Who is the Ghaddar
feeling Hurt?
By Amba Charan
Vashishth
The decision of the Election
Commission (EC) of India to ban the Union Minister of State for Finance Anurag
Thakur and BJP MP Parvesh Verma from campaigning for the current elections to
Delhi Vidhan Sabha for 3 and 4 days, respectively, saying that it was not
satisfied with the reply given by the two leaders. The EC further said that its
earlier order to remove the two leaders from the list of star campaigners would
also continue.
EC direction may be heartening to some sections of
political parties but it does not stand the test of being rational. It has
handed out two punishments for the same ‘offence’ of having made one single statement.
Further, EC issued the January 30 order finding
having been “not satisfied with their
reply”. But the first order directing their party to remove their names from
the list of “star campaigners” was issued in post haste and was arbitrary
because it was done without seeking an explanation from the two leaders before
issuing the first order.
“Goli maaro ghaddaaron ko” (kill the
traitors) is a very common phrase in our day-today life and society. “Main
tumhen goli maar doonga” is a phrase used even within a family when a child
or wife/husband is going to commit something wrong which is not in tune with
the family and society’s traditions. In cases where girls and infants have been
murdered after rape, the victims and their families have always been demanding
(goli maar do un gunahgaaron ko” (kill the guilty). In the notorious
Nirbhaya rape and murder case, her mother has been running from pillar to post
to get her daughter’s killers hanged at the earliest. Is it a crime?

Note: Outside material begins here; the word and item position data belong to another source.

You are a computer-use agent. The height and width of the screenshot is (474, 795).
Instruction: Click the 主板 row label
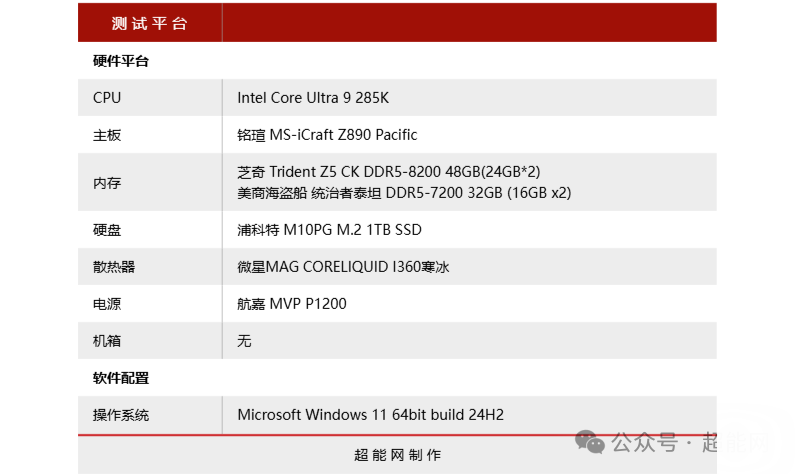pos(107,135)
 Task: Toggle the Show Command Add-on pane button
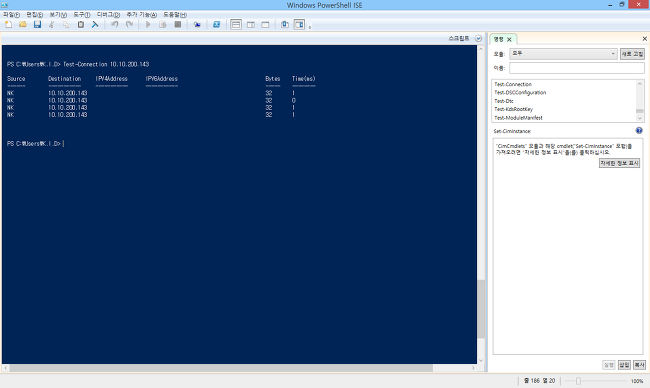[x=299, y=24]
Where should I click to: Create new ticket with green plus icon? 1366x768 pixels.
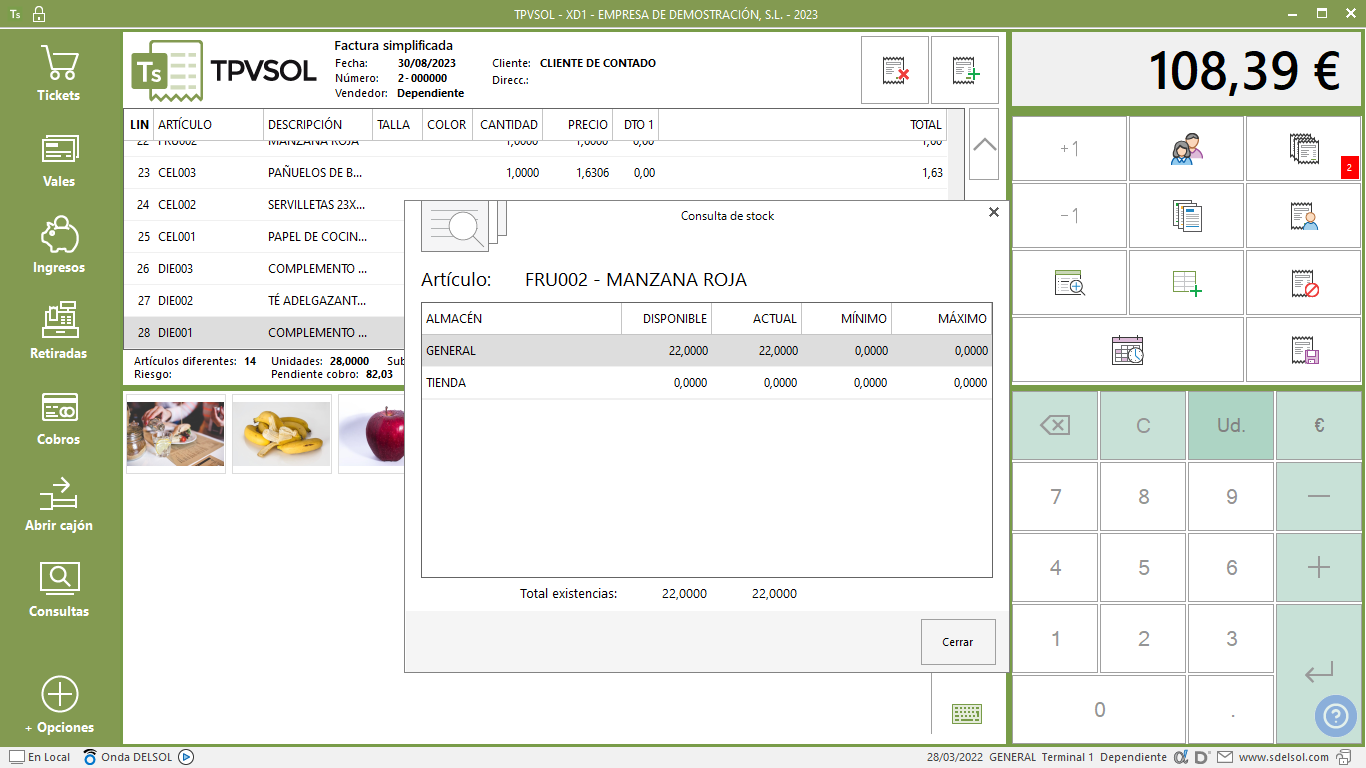(x=965, y=70)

In the instant case, Thakur demanded and Verma
supported:”Goli maaro ghaddaron ko”. They have just demanded the killing
of the traitors; they have not identified or named who are the traitors. Does
the EC and the people feel that it is against law or Model Code of Conduct to
demand traitors to be hanged? Identifying traitors is the function of the
investigating agency and judiciary to punish the ‘traitor’.
To quote just a few cases, Maqbool Butt in J&K,
Afzal Guru accused in the 2001 Parliament case, 26/11 Pakistani terrorist Ajmal
Kasab, were tried and ordered to be hanged by the highest court of the country
and not by the common man in the street.
It is a different matter that the common man did demand these traitors
to be killed (goli maaro). The
common man is not guilty of any crime in demanding it.
A boy abducted an infant from his neighbourhood in
Shimla for the purpose of ransom more than two years back. When failed, the boy
killed the infant and dumped his body in a water storage tank. After a few months,
the guilty boy was named and arrested. His mother was so dejected that before
the Press she said: I will shoot him myself on the Mall road. Did she commit a
crime by saying so?
The then Congress President while campaigning in
2019 elections to Parliament openly alleged repeatedly in a number of electoral
rallies that “chaukidar chor hai” obviously meaning PM Narendra Modi who
had been claiming to be a chaukidar of the nation. But, surprisingly, EC
did neither take note of it and neither acted on it. Why?
Our law says that murder/rape/treason is a heinous crime
and if anybody does commit such a crime he stands to be hanged or given some
other punishment. Recently, a new law has been passed providing for a very high
punishment or fine for breaking traffic laws. Doies our law threaten people?
Our law does threaten the law-breaker but not the innocent law-abider. And so
does the EC or the election law. If one is not a traitor, why should one lose one’s
sleep?
There is another side of the story. The CBI has
come out with a charge-sheet against former JNUSU president Kanhaiyya Kumar.
But the AAP Delhi government is sitting over the matter of sanctioning his prosecution
for the last about two years. A Delhi court also regretted this fact. The Delhi
government should have taken a decision on merit by either sanctioning his
prosecution or refusing it one way or the other. It should not have sat over
the file for so long. AAP CM knew that
granting sanction or denying it will cost it losing electoral gain from one
section of the people. It is a travesty of facts that this very government had
been criticizing the Lt. Governor for sitting over some of its files.
In its anxiety to look impartial, EC itself has
raised a question on its own image. The
EC should not only be fair and impartial, but should also appear to be so.